## DATASET EXTRACT
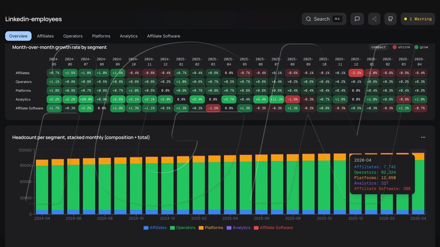Open the Operators tab
440x247 pixels.
pyautogui.click(x=73, y=36)
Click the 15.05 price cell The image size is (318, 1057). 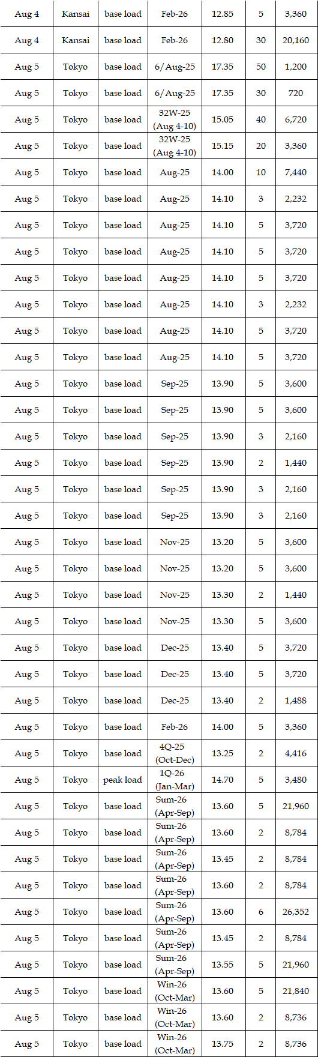[223, 119]
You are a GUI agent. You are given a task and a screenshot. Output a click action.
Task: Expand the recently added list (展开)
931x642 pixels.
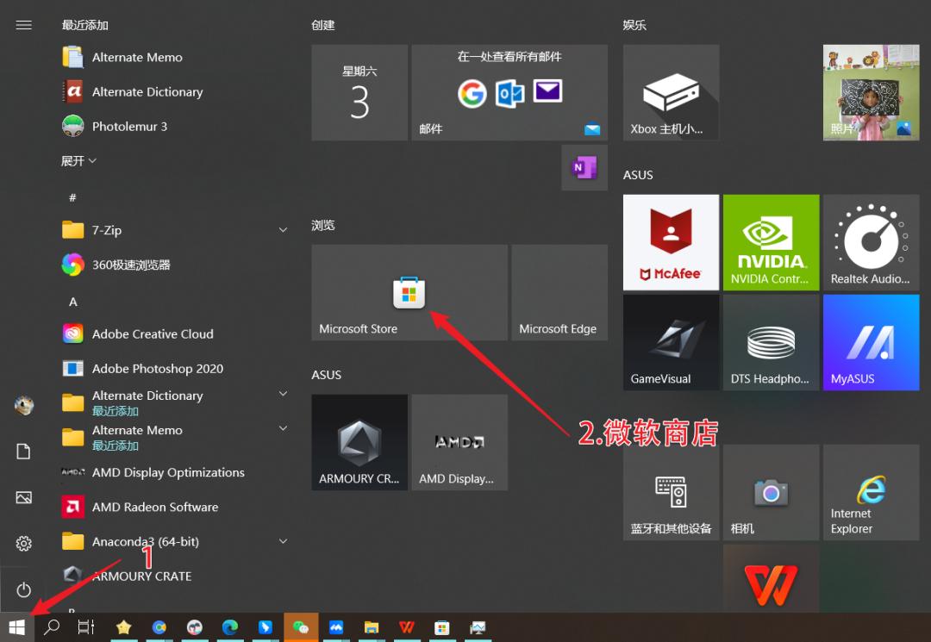(x=78, y=161)
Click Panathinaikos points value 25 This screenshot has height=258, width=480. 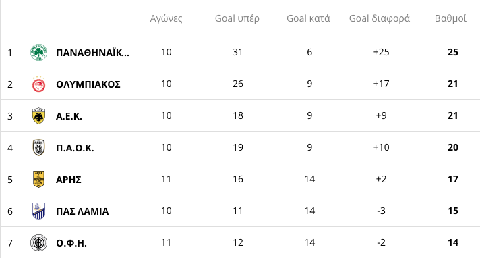[453, 52]
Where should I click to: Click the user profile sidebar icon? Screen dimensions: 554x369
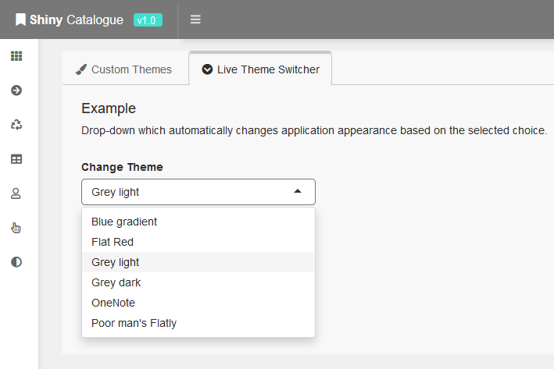click(x=16, y=193)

## EXERCISE
When the line containing "Where should I" is reached, write out that line and each one after it exactly, ending with the last line of the records; pictures are not copied.

## EXERCISE RESPONSE
Where should I click to: Click the user profile sidebar icon? Screen dimensions: 554x369
click(x=16, y=193)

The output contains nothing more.